We are actually already using MaxJobsPerUser QOS feature for our interactive and priority to limit the number of running jobs on those special partitions.

Raffaele
Comment 3 Moe Jette 2017-04-07 14:49:31 MDT
(In reply to Research Computing from comment #2)
> Hi Moe,
>
> So we would still need this bf_per_user_per_partition feature going forward.
> 
> We are actually already using MaxJobsPerUser QOS feature for our interactive
> and priority to limit the number of running jobs on those special partitions.

Hi Raffaele,

My error.
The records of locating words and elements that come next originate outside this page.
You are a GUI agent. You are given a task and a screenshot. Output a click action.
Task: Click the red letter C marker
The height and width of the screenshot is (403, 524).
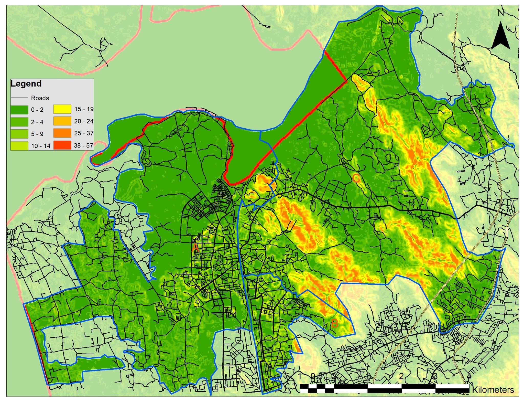click(356, 178)
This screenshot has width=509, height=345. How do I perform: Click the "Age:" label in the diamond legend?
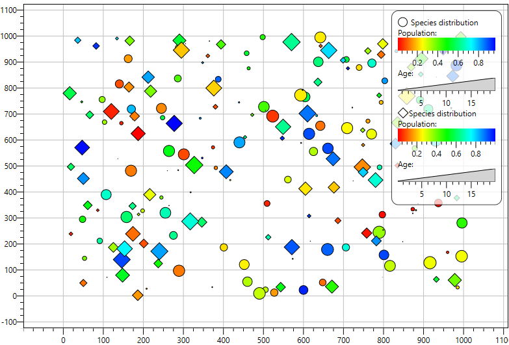(406, 164)
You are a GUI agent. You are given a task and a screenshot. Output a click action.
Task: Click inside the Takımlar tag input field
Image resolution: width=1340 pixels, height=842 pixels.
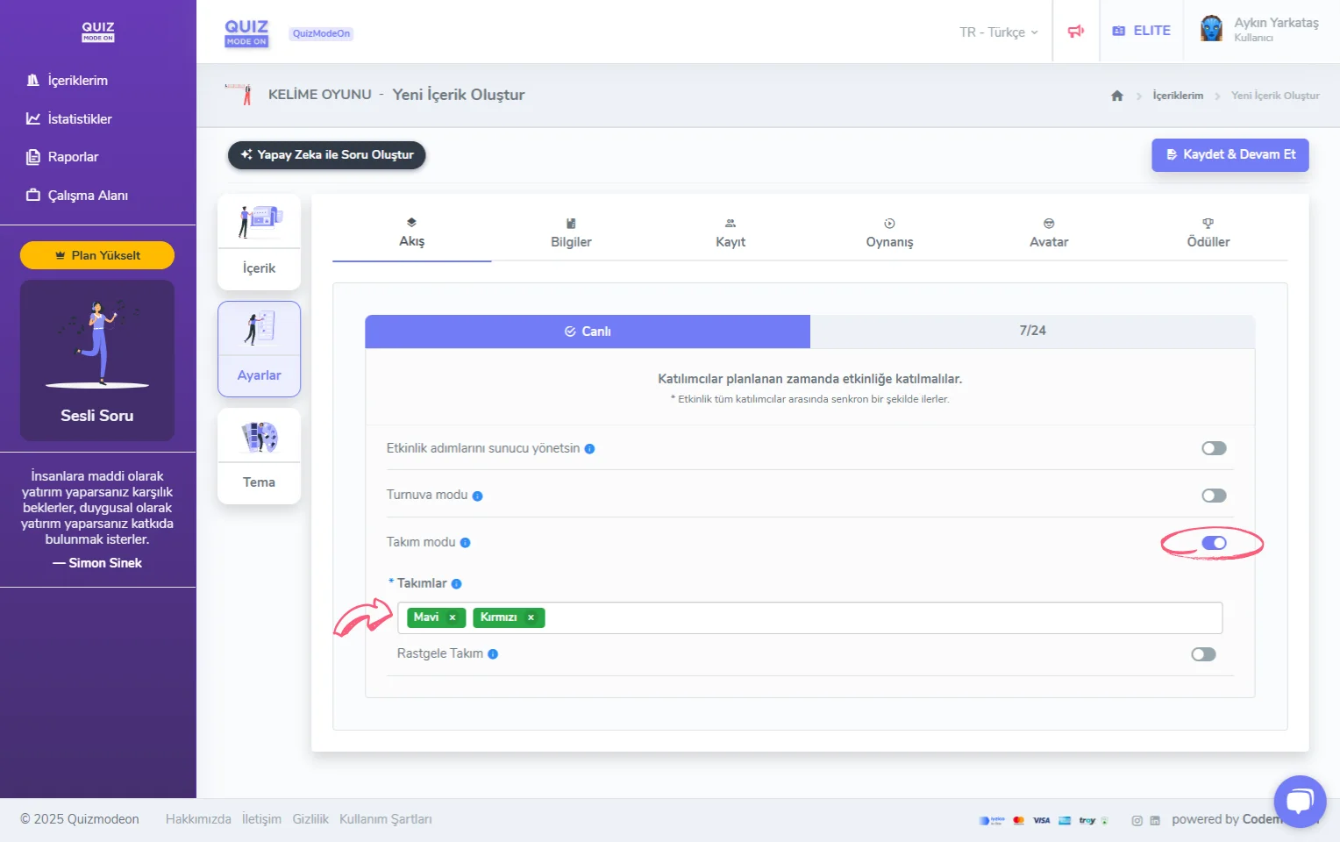click(877, 617)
Yes you should use this patch in that case. Note that with this patch you should probably only configure a bf_max_job_user_part option and remove the  bf_max_job_user and  bf_max_job_user options. What I want to do is not count a job toward any limit if it does not pass all three tests. That is not part of this patch, but I do plan to work on it soon.
Comment 4 Moe Jette 2017-04-10 08:36:20 MDT
Created attachment 4325 [details]
Updated patch that allows all bf_max_job parameters to work

This patch is an update of the previous one. This permits bf_max_job_user, bf_max_job_part and bf_max_job_user_part to all be used independently (i.e. the counters do not get updated until after all three tests succeed.